My name is Tina. I am 30 years old. I live in Karatu District in the Arusha Region of Tanzania. In 2000, my husband and I got married. A year into our marriage I delivered my first child, a baby boy we named Arnold. We were a very happy family. Little did I know, everything would change for us.
Seven years later, I discovered that my husband was cheating on me with another woman. To make matters worse, the woman began telling people in our community that she had infected my husband and me with HIV. I asked my husband about the rumors. Were they true? Were we infected? Instead of answering, he left Arnold and me, abandoning us at a time when we were so uncertain about our future.
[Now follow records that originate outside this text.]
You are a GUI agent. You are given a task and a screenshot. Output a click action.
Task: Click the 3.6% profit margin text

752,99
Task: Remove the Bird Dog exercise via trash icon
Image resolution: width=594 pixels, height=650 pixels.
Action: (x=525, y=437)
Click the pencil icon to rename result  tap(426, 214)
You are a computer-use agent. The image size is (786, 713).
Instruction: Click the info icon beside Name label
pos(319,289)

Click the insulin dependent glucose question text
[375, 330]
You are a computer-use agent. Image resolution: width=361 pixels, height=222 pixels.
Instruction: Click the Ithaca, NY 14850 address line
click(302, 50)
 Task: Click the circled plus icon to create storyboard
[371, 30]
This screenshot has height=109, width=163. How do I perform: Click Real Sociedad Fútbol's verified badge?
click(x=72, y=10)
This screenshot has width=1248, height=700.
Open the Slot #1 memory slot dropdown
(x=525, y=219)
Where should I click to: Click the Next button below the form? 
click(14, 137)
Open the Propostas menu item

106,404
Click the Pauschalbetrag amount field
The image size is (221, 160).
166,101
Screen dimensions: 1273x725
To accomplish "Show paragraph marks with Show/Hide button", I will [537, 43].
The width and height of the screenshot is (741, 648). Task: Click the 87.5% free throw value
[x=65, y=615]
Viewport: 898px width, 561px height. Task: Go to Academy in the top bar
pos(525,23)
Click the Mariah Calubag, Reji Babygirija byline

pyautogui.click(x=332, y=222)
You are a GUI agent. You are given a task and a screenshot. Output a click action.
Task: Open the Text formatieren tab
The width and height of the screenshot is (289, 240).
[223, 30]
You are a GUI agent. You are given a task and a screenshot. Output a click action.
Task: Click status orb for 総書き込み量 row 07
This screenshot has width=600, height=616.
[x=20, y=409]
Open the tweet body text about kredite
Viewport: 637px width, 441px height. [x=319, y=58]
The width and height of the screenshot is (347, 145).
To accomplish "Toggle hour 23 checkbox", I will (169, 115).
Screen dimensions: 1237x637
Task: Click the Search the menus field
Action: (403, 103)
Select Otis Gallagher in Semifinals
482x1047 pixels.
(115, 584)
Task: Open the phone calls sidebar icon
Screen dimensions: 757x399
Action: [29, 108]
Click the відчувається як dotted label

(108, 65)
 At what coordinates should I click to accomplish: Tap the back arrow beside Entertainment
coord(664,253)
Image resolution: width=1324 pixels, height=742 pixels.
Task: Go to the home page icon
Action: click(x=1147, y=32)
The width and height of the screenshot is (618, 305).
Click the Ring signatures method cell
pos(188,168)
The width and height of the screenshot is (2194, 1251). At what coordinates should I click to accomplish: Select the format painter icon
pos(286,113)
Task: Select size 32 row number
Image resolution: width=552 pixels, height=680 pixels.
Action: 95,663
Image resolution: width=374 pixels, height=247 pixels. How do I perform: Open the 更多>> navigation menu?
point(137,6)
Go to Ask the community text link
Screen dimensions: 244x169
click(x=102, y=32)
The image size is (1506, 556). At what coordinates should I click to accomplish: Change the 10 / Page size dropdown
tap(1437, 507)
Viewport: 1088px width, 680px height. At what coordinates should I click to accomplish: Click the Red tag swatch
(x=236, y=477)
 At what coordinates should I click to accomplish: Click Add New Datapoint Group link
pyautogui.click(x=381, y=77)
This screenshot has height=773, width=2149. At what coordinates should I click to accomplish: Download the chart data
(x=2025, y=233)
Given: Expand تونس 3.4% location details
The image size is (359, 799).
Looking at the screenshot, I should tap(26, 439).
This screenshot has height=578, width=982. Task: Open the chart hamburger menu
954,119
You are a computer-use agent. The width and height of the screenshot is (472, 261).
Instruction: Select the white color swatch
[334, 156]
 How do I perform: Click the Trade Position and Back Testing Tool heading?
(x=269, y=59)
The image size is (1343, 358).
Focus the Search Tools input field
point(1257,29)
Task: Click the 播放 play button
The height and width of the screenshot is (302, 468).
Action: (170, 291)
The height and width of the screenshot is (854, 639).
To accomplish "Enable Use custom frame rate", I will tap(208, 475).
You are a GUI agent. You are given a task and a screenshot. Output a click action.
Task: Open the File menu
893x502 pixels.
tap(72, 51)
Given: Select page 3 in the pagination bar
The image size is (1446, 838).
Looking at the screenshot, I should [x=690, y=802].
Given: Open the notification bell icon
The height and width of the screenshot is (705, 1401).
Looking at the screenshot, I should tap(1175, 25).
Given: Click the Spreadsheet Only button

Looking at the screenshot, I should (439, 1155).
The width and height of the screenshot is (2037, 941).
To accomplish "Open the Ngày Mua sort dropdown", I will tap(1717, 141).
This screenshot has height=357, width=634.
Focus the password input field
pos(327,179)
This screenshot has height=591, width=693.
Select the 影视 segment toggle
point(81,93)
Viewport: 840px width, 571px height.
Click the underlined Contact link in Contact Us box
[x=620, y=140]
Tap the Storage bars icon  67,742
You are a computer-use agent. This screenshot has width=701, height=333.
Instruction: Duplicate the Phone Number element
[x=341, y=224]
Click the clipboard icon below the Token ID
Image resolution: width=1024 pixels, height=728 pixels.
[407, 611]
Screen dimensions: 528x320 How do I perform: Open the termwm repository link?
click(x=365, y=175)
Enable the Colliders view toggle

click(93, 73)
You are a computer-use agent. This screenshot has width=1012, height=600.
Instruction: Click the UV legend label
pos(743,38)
Soon after the terrible news and my husband’s departure, I realized that I was pregnant. I began visiting an ANC at Karatu Health Center. The nurses at the clinic advised me to test for HIV, and at five months pregnant I finally agreed to take the test. The result was positive. The fear of bearing a sick child overwhelmed me. I was shocked, scared, and alone.
I am so thankful to the counselor at the clinic. She comforted me and gave me hope about my future and the future of my unborn child. She helped me accept my status and introduced me to lifesaving PMTCT services.
The clinic offered the PMTCT services free of charge, so I immediately enrolled in the prevention program. I adhered to all of the recommendations given by the nurses and counselors. The counselors’ support, and the prevention services I received, helped me to safely deliver my baby, a boy named Joshua. After delivery, Joshua was also given medicine to further prevent HIV infection. I decided to exclusively breastfeed him for four months only, as recommended by the clinic.
When Joshua was two months old I took him back to the clinic for HIV testing. The results were negative. I repeated the test when he was six months old and he was negative once again. Joshua is now three years old and healthy. Arnold is 10, and also healthy and HIV-free.
A year and a half ago I remarried. My husband’s name is Jafari and he is 25 years old. He supports our family by working at a car wash. Jafari is HIV-negative; he has been tested three times. We play very safe. I have taught him about HIV and now we are both aware. It shows that a couple can live life normally, even if one partner is infected with HIV.
Nine months ago Jafari and I had a baby girl named Miriam. We followed the PMTCT program, just as I did with Joshua. Miriam has been tested for HIV twice—once when he was one month old and once at four months—through the clinic’s EID program. Both tests were negative.
I now work as a counselor at Karatu Health Center. When I arrived here, the first thing I did was tell everyone face-to-face about my status and inform them that I am a counselor so I am educated on HIV. No one blinked an eye, and in fact they were very happy to have me and my knowledge around. I now counsel a few people at the clinic.
Photos: James Pursey
There is a good HIV support group in Karatu. It is called the Upendo na Matumaini Psychosocial Support Group. Upendo na Matumaini means Love and Hope. About 20 people are involved, 10 men and 10 women. Not everyone is HIV-positive. This is good because when we do HIV sensitization in communities, the audience is reassured to know that HIV-negative people are not scared to be with us. My husband is one of the men involved in the group.
Because of the support we received at Karatu Health Center I believe that my family and I will live long, healthy lives. I am so grateful to have three HIV-negative children, a supportive husband, and a happy life.